Government support was also vital in establishing pirate havens.  Tortuga gained its prominence in part because the French needed the pirates to protect the island from her enemies.  John Ward, a Barbary corsair, based his operations in Tunis under the protection of Cara Osman, the head of the Janissaries.  Ward gave Osman the right of first refusal on all acquired booty.  He stored his treasure in Tunisian warehouses, and designated traders sold it to Christian merchants, earning a considerable profit in the process.  In 1606, Osman paid for one-fourth of the supplies Ward needed to outfit his ship.

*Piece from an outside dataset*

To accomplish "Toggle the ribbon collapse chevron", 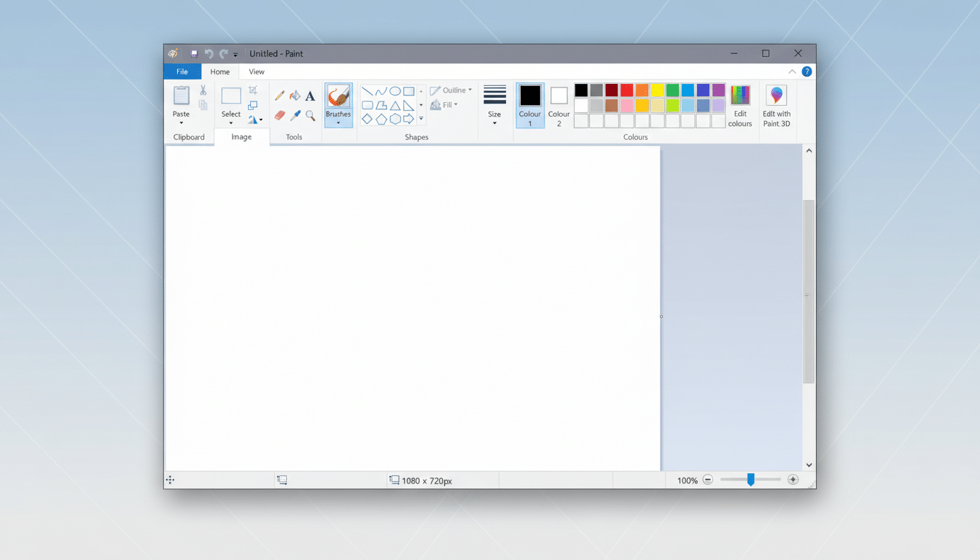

Frederick Philipse, a member of the governor’s council in New York, carried on a lucrative trade with pirates.  He was Adam Baldridge’s chief supplier of goods.  William Markham, the governor of Pennsylvania, gave shelter to pirates.  Benjamin Fletcher, the colonial governor of New York, backed ventures with the Red Sea Men and was friends with at least one of them, Thomas Tew.  Fletcher accepted bribes to permit pirate ships to deliver their goods to buyers without undergoing customs inspections.  He reaped huge profits from his dealings with pirates.  He and his merchant friends bribed or appointed judges, government officials, and soldiers to allow pirates free entry into ports without fear of prosecution.

In June 1695, one New York resident wrote, His Excellency gives all due encouragement to these men, because they made all due acknowledgement to him; one…presented his Excellency with his ship, which his Excellency sold for eight hundred [pounds]…[his Excellency] presented [Tew] with gold watch and engaged him to make New York his port on his return.  Twoo [Tew] retaliated the kindness with a present of jewells….  Governor Fletcher’s dealings with pirates were public knowledge, and in 1698 he was recalled to London in disgrace.

Just as commerce brought wealth to merchants and lined pirates’ pockets with gold, so too did it bring about the demise of most pirate havens.  Pirates found themselves deprived of two mainstays to their existence: a source from which to plunder treasure and a market where they sold that treasure.  The British, for example, accomplished this in four ways.  They removed from office corrupt officials who condoned piracy.  Naval patrols seized cargoes of vessels suspected of carrying smuggled goods.  King William offered pardons to any pirate who surrendered prior to June 1699.  Finally, Britain revised her maritime laws to allow for the prosecution of pirates where they were captured rather than in London.

While pirates require havens to carry out trade, to relax, and to repair their vessels, these land enclaves are also their weak spot. Historically, piracy was suppressed by attacking the land bases of pirates.  Once the leaders of pirate communities realised that acts of piracy would be met with cannons, they quickly diverted their energies into other moneymaking channels. (Captain Jayant Abhyankar, Deputy Director of ICC International Maritime Bureau, An Overview of Piracy Problems, 1999)  Today, our best chance to defeat pirates is to attack where they are most vulnerable.  Only then will pirate havens be relegated to the pages of history.